Is Romney sincere in his Tea Party pitch?
By Bernie Quigley
For The Hill on 6/7/11
I’d say so.
“I’m going to insist that Washington respect the Constitution,” he told an audience up here in New Hampshire last week. He said he would “return responsibility and authority to the states for dozens of government programs – and that begins with a complete repeal of Obamacare.”
Many who claim Tea Party status have already forgotten that was/is what it is all about: Constitutional government and state sovereignty as outlined in the Tenth Amendment. But Romney was listening to Tea Party ideas as governor of Massachusetts several years before the phrase Tea Party even appeared.
And he was first to use the phrase “one size does not fit all” in opposition to federal government long before it became popular with others.
Romney inherently understands state sovereignty as it is outlined in the Constitution. He didn’t have to “re-learn” it as so many others have done. Even when gay marriage arose as a political position in Massachusetts, he used a states’ rights defense. In a speech to the Federalist Society, he said that judges should not be able to trump state legislation and that Massachusetts already has statutes governing marriage.
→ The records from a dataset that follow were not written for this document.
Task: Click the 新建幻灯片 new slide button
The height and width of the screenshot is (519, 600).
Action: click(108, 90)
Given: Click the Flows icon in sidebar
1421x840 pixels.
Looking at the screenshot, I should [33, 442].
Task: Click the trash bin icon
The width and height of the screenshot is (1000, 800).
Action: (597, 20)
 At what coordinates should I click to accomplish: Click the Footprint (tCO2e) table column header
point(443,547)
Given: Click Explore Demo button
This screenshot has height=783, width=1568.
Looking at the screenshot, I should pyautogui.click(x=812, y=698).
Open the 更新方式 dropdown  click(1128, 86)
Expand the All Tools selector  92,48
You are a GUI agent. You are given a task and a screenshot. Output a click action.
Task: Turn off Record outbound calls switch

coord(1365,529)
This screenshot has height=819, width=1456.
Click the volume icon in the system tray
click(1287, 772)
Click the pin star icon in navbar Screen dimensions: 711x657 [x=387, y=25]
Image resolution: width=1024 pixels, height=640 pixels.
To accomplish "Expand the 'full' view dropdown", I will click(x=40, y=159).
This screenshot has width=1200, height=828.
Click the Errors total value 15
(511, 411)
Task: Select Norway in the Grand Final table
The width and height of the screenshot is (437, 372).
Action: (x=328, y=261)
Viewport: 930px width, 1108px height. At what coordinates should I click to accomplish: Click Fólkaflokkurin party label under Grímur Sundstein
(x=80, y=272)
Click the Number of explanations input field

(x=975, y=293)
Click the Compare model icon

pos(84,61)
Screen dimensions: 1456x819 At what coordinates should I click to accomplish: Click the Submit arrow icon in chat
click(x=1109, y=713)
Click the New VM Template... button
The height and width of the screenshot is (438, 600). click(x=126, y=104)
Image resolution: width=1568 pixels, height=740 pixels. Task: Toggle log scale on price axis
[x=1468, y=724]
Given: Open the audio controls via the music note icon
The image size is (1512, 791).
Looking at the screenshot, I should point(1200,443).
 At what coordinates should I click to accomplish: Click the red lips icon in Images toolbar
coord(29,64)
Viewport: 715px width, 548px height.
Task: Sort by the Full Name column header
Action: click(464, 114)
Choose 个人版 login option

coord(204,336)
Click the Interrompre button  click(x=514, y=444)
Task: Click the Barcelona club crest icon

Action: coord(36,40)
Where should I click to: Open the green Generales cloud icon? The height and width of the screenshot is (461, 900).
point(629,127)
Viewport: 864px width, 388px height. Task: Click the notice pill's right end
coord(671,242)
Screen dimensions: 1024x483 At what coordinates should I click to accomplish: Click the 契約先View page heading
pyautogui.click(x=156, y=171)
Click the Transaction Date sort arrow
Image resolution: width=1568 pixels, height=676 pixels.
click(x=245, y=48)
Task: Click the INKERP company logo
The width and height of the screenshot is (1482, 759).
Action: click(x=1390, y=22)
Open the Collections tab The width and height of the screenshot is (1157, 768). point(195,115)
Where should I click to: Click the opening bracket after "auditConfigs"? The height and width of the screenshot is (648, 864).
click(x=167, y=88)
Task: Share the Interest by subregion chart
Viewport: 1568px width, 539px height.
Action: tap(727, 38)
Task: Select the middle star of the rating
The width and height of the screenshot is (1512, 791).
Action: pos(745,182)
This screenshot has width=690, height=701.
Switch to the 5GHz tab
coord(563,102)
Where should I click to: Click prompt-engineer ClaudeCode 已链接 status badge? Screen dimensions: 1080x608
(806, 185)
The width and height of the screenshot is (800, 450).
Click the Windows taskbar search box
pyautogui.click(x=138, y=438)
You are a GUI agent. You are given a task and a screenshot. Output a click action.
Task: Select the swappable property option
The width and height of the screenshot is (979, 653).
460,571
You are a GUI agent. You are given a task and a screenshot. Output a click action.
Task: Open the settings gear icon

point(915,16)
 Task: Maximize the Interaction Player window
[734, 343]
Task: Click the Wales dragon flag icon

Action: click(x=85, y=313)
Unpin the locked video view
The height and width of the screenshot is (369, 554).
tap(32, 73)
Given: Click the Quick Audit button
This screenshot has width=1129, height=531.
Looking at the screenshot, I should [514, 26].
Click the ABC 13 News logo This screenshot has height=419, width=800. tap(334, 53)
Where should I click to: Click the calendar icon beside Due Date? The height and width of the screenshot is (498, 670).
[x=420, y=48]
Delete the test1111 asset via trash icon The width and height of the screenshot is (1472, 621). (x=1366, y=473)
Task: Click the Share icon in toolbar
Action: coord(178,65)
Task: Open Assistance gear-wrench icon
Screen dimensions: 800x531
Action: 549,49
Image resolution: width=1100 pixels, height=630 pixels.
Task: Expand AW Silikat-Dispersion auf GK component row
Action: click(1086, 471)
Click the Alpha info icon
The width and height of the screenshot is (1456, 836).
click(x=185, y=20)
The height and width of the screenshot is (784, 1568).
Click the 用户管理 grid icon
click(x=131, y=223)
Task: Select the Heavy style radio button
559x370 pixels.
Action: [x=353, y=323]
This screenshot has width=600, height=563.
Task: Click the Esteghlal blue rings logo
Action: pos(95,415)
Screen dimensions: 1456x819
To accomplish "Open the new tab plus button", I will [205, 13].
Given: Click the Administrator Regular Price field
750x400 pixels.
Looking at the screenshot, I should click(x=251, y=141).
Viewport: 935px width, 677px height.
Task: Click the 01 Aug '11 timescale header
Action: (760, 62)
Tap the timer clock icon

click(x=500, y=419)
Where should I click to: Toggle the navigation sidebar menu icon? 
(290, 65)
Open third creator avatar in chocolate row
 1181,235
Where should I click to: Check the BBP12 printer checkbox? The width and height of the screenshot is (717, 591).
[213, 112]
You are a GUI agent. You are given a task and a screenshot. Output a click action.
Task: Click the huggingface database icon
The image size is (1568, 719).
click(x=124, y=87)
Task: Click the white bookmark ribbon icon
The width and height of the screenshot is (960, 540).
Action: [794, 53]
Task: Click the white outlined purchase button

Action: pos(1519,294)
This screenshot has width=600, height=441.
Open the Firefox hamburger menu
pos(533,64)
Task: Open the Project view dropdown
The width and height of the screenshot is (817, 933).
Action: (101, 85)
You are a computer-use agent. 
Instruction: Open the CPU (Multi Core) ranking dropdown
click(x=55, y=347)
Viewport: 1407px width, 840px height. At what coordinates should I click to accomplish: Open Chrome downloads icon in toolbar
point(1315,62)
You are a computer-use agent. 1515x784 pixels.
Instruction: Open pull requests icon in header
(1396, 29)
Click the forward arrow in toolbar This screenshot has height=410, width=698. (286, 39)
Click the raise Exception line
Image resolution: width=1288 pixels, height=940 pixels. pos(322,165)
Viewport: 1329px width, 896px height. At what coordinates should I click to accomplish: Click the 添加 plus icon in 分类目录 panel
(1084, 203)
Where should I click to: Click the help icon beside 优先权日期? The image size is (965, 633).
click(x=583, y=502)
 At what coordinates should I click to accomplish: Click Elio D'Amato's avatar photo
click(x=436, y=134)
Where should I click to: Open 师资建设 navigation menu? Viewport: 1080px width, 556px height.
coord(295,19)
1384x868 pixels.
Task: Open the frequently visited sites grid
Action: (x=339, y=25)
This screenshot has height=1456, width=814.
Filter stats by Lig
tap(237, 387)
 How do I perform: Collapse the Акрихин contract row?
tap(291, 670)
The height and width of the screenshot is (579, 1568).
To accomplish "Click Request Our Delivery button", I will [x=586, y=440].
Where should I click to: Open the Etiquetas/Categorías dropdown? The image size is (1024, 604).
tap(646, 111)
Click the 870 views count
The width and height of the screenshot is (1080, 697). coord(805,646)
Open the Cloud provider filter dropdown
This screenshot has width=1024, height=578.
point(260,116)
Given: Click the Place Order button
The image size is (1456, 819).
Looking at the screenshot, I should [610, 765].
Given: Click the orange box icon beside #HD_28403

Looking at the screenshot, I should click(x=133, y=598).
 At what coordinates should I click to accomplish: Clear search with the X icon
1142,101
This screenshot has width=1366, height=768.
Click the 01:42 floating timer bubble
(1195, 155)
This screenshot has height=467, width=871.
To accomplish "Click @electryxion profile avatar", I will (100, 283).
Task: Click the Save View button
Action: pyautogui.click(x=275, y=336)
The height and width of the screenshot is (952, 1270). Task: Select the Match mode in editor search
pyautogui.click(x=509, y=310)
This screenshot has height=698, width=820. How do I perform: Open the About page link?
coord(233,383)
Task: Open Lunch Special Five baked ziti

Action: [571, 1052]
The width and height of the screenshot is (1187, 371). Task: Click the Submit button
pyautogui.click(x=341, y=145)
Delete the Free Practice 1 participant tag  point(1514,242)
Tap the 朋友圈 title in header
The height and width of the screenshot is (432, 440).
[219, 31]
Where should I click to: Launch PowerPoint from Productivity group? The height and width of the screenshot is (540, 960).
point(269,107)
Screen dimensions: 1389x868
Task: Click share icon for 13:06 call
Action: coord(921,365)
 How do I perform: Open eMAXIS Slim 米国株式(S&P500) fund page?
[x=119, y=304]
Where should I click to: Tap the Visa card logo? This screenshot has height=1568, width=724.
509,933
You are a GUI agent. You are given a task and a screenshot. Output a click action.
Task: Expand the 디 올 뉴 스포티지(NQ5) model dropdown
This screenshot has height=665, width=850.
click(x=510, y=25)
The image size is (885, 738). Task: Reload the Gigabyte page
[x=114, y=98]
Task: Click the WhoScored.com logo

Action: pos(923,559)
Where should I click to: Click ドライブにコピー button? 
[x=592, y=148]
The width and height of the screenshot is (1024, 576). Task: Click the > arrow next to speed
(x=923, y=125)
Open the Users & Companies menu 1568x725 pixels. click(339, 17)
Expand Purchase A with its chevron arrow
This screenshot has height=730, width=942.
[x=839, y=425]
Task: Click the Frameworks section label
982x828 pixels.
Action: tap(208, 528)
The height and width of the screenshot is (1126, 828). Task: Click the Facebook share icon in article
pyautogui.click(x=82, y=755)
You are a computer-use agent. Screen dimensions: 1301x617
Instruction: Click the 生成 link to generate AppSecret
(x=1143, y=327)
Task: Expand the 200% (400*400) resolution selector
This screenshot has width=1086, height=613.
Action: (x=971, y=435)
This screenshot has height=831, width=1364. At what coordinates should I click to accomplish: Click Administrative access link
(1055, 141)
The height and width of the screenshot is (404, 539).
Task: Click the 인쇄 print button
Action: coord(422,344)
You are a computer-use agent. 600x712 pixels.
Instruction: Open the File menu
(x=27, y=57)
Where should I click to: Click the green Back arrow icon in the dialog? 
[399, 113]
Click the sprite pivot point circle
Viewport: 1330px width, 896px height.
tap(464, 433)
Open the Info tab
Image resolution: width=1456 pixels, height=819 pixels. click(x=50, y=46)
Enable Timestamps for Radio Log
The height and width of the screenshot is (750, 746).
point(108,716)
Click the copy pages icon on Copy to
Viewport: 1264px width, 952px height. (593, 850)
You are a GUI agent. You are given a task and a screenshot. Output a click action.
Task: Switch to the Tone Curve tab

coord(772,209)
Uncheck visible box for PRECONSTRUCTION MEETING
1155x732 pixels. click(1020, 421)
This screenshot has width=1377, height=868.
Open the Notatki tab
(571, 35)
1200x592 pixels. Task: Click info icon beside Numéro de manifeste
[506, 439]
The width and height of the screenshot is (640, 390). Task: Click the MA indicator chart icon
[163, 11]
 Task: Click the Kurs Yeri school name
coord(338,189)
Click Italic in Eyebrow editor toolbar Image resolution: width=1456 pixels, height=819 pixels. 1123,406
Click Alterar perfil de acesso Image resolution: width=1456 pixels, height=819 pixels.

In contrast, Michelle Bachman, pride of the Tea Party, proposed a federal solution.
His claim that when elected President he would immediately grant a waiver on Obamacare to every state is clever and offers a path to easing into a solution without chaos.
As governor of Massachusetts, Romney showed that he would learn from new ideas and that he understood the contours of change on a historic scale. He was among the first of “establishment” conservatives to support the Tea Party movement and with Sarah Palin, came forth without hesitation to support beleaguered Tea Party favorite Nikki Haley in South Carolina.